__Tasks to complete__:
• 1. Check each statement against the Jerome Horton profile. For each, answer yes or no and quote the deciding words.
(a) Horton was born in Pine Bluff, Arkansas.
(b) Governor Arnold Schwarzenegger nominated Horton on October 5, 2009.
(c) Horton served as chair of the board from 2011 to 2016.
• 2. Use the Jerome Horton profile to answer these questions:
(a) Who preceded Horton in the California State Assembly?
(b) What is the name of Horton's spouse?
(c) On what date was Horton elected to his own four-year term?
• 3. Reproduce the Jerome Horton profile from "- Succeeded by: Curren" up to and including "politician (born 1956)", and swap "Democratic" for "Independent".

__Document excerpt__:
◆ ◆ ◆ ◆ ◆

Member of the California State Board of Equalization
- In office October 5, 2009 – January 7, 2019
- Preceded by: Judy Chu
- Succeeded by: Tony Vazquez
- Constituency: 4th district (2009–2015) 3rd district (2015–2019)

Member of the California State Assembly from the 51st district
- In office December 4, 2000 – November 30, 2006
- Preceded by: Edward Vincent Jr.
- Succeeded by: Curren Price

Personal details
- Born: Jerome Edgar Horton September 14, 1956 (age 69) Pine Bluff, Arkansas, U.S.
- Party: Democratic
- Spouse: Yvonne Horton
- Children: 3
- Alma mater: California State University, Dominguez Hills
- Profession: Accountant

= Jerome Horton =

American politician (born 1956)

Jerome Edgar Horton (born September 14, 1956) is an American accountant and politician who was a member of the California Board of Equalization from the 3rd district from October 5, 2009 to January 7, 2019. He previously served as a member of the California State Assembly from 2000 until 2006.

==Career==
On July 15, 2009, Governor Arnold Schwarzenegger nominated Horton for the 3rd district of the California Board of Equalization to replace Judy Chu, who resigned from the board to become a member of the United States House of Representatives. Horton was confirmed by both houses of the legislature and sworn into office on October 5, 2009, at which point he was immediately elected the board's vice chair. On November 2, 2010, he was elected to his own four-year term. Horton served as chair of the board from 2011 to 2016.

◆ ◆ ◆ ◆ ◆

__Data__:
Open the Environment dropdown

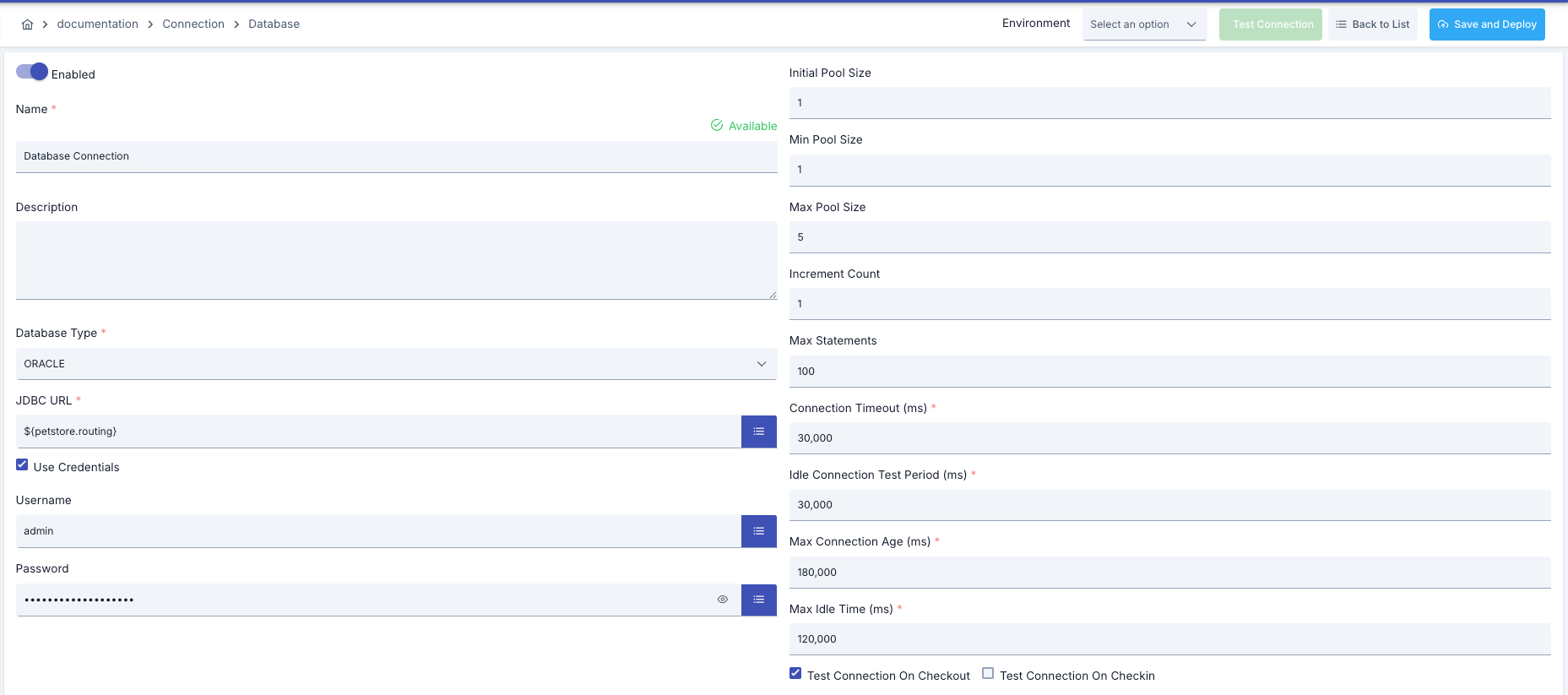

◆ ◆ ◆ ◆ ◆

__Problem solutions__:
• 1.
(a) Yes: "Pine Bluff, Arkansas, U.S."
(b) No: "On July 15, 2009, Governor Arnold Schwarzenegger nominated Horton"
(c) Yes: "Horton served as chair of the board from 2011 to 2016."

• 2.
(a) Edward Vincent Jr.
(b) Yvonne Horton
(c) November 2, 2010

• 3.
- Succeeded by: Curren Price

Personal details
- Born: Jerome Edgar Horton September 14, 1956 (age 69) Pine Bluff, Arkansas, U.S.
- Party: Independent
- Spouse: Yvonne Horton
- Children: 3
- Alma mater: California State University, Dominguez Hills
- Profession: Accountant

= Jerome Horton =

American politician (born 1956)